His latest book, What Happens Now: Reinvent Yourself As a Leader Before Your Business Outruns You was named one of the top 30 business books of 2018 and is in its third printing.  He designs and teaches leadership seminars for several US government agencies in the national security and intelligence communities.  He has been an executive coach for a range of private-sector and government executives, from CEO’s to US Navy Admirals. 

Unanimously confirmed by the Senate in 2005, Hillen served as the Assistant Secretary of State for Political-Military Affairs in the second half of the Bush administration and in that capacity spent much of his time with U.S. and allied troops in war zones from Iraq to Afghanistan to the southern Philippines. He has written or edited several books on international security affairs and has published articles in dozens of journals and newspapers, including Foreign Affairs, The New York Times, The Wall Street Journal, and The Washington Post. He has appeared on every major television network and was an on-air commentator for ABC News for a number of years.

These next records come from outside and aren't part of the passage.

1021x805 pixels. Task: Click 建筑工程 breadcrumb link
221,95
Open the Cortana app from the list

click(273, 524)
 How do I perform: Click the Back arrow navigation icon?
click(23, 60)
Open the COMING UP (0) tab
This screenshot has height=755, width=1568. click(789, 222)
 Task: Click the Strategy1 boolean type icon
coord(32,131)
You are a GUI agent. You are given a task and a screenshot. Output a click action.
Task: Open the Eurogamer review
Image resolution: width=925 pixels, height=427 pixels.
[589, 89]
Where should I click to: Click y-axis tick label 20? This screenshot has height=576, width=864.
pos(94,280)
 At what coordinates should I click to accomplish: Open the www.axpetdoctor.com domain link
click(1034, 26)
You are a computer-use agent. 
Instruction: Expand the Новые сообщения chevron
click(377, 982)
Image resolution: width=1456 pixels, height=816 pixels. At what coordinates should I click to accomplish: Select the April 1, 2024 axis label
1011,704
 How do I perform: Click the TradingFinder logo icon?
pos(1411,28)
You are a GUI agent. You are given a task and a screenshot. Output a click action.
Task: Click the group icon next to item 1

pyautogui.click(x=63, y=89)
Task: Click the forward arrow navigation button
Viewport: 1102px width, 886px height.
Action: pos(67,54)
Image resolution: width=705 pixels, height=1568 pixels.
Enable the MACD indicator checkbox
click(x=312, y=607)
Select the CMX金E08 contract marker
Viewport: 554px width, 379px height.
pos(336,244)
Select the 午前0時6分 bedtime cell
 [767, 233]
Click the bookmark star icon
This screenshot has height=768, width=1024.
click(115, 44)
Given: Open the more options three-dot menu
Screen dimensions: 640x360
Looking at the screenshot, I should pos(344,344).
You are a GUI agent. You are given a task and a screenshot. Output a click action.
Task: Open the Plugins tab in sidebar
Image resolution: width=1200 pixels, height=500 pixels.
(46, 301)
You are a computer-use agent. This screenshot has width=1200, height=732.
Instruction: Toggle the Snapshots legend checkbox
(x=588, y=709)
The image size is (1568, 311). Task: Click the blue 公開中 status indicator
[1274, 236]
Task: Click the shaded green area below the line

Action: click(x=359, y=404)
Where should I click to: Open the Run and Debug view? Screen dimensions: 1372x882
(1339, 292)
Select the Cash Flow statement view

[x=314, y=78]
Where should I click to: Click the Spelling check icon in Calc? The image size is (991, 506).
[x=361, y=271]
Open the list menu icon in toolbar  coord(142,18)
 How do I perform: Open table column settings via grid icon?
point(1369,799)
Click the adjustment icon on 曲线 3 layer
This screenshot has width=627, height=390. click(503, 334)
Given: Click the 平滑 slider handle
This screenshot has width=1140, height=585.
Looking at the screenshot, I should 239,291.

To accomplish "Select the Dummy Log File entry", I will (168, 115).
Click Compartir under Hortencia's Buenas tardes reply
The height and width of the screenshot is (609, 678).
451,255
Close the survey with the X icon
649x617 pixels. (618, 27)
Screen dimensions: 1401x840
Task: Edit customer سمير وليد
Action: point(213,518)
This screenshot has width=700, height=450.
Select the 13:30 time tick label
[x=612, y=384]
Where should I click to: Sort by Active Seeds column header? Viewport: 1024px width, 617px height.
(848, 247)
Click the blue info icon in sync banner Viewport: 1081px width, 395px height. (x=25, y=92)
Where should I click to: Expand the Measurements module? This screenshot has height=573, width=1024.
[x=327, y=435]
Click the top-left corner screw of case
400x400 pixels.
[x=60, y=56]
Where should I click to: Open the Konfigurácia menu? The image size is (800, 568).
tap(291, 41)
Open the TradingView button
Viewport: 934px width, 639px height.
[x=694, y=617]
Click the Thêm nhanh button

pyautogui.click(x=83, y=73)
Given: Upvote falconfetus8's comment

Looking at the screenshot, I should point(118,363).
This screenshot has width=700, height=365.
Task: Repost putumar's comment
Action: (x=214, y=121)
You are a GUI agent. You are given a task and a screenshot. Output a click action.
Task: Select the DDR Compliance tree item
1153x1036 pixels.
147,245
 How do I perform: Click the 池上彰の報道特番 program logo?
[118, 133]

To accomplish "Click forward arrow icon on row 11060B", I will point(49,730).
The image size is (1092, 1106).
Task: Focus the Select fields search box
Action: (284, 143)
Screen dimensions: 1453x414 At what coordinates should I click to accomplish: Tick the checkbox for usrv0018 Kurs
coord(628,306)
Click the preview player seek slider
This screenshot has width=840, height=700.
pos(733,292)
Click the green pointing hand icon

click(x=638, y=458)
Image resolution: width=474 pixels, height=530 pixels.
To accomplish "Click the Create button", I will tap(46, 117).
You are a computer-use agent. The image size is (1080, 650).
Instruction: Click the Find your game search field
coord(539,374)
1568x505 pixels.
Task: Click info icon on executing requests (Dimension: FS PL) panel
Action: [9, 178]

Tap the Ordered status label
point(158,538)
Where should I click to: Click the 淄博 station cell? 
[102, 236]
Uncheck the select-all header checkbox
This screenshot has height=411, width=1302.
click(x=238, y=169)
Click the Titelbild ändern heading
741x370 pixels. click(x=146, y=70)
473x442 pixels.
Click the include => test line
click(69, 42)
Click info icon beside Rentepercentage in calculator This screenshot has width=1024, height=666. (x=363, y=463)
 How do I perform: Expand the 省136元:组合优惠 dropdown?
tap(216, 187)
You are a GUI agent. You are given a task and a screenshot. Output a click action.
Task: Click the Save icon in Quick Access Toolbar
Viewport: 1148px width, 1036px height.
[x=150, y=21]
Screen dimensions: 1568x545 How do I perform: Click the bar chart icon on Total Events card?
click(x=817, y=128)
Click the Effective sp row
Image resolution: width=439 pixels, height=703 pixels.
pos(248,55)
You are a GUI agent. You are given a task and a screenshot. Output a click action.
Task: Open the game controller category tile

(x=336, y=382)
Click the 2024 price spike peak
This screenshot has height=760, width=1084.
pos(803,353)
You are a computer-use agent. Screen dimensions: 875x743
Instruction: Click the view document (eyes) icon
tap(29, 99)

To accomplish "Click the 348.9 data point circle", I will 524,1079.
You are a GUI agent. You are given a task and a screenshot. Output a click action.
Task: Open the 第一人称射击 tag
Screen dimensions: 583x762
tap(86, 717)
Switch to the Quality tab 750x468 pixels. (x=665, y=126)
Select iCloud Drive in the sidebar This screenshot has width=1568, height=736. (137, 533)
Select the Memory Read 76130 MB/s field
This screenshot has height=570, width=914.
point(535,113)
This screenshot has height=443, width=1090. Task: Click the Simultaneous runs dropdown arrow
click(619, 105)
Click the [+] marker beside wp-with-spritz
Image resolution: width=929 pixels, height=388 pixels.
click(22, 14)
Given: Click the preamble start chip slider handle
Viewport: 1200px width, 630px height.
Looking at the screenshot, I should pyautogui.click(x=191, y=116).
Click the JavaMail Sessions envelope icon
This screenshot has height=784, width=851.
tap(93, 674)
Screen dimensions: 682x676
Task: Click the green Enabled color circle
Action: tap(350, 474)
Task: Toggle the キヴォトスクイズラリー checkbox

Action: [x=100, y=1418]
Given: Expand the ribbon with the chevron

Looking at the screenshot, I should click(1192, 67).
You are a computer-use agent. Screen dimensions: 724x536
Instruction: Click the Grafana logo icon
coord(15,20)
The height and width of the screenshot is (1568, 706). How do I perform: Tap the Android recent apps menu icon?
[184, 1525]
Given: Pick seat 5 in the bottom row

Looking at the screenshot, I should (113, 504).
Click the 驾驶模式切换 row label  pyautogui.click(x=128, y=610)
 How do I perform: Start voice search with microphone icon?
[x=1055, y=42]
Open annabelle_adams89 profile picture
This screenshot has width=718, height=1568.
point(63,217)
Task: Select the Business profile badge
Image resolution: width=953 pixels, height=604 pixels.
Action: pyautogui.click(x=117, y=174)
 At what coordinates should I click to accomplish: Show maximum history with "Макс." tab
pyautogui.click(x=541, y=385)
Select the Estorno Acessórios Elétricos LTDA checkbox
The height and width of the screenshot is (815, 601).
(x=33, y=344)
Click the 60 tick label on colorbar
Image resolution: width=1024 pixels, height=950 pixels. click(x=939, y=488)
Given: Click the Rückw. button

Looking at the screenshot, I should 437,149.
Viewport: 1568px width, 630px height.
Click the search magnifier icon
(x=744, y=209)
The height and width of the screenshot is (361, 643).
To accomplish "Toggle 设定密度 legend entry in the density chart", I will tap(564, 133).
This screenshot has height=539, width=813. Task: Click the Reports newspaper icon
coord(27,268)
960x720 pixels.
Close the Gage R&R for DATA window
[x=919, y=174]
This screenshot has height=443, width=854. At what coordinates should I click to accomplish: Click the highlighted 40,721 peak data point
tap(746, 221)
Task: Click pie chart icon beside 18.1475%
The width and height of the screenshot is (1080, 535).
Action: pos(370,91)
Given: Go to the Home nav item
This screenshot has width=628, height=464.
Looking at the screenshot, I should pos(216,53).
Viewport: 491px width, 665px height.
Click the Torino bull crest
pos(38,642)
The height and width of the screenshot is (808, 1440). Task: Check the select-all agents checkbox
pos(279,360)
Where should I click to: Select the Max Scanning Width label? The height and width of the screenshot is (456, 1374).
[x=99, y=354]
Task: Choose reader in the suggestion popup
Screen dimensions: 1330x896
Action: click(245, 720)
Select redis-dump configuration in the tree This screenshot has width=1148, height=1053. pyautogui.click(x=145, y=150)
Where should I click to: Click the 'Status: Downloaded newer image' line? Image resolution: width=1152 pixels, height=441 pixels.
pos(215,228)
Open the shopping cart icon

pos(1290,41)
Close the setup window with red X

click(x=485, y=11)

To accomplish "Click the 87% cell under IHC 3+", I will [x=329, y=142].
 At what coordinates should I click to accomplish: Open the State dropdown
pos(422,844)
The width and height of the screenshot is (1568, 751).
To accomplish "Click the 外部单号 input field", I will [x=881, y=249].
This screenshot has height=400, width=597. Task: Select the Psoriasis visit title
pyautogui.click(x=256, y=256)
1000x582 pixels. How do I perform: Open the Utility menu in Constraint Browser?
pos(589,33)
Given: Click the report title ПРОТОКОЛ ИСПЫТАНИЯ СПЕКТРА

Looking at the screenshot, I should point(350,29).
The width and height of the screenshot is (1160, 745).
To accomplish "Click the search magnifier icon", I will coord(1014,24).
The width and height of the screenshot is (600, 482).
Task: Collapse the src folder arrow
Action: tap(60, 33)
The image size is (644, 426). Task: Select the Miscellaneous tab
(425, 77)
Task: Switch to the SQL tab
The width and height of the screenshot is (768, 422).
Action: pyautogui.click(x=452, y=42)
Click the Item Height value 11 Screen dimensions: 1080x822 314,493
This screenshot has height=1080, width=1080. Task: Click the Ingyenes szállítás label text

Hillen, who served for 12 years as an Army reconnaissance officer and paratrooper, was awarded the Bronze Star for his role in the Battle of the 73 Easting during Operation Desert Storm. He recently spent nine years on the Chief of Naval Operations Executive Panel, the federal advisory committee supporting the head of the U.S. Navy, and received the Navy’s Meritorious Public Service Award in 2017. He was the military advisor on the original Call of Duty video game series set in World War II.  In 2020 he was inducted into the US Army ROTC Hall of Fame.

Dr. Hillen graduated from Duke University with degrees in public policy studies and history and was awarded a Fulbright Scholarship after graduation. He holds a master’s degree in war studies from King’s College London, a doctorate in international relations from Oxford University, and an MBA from the Johnson School of Management at Cornell University. 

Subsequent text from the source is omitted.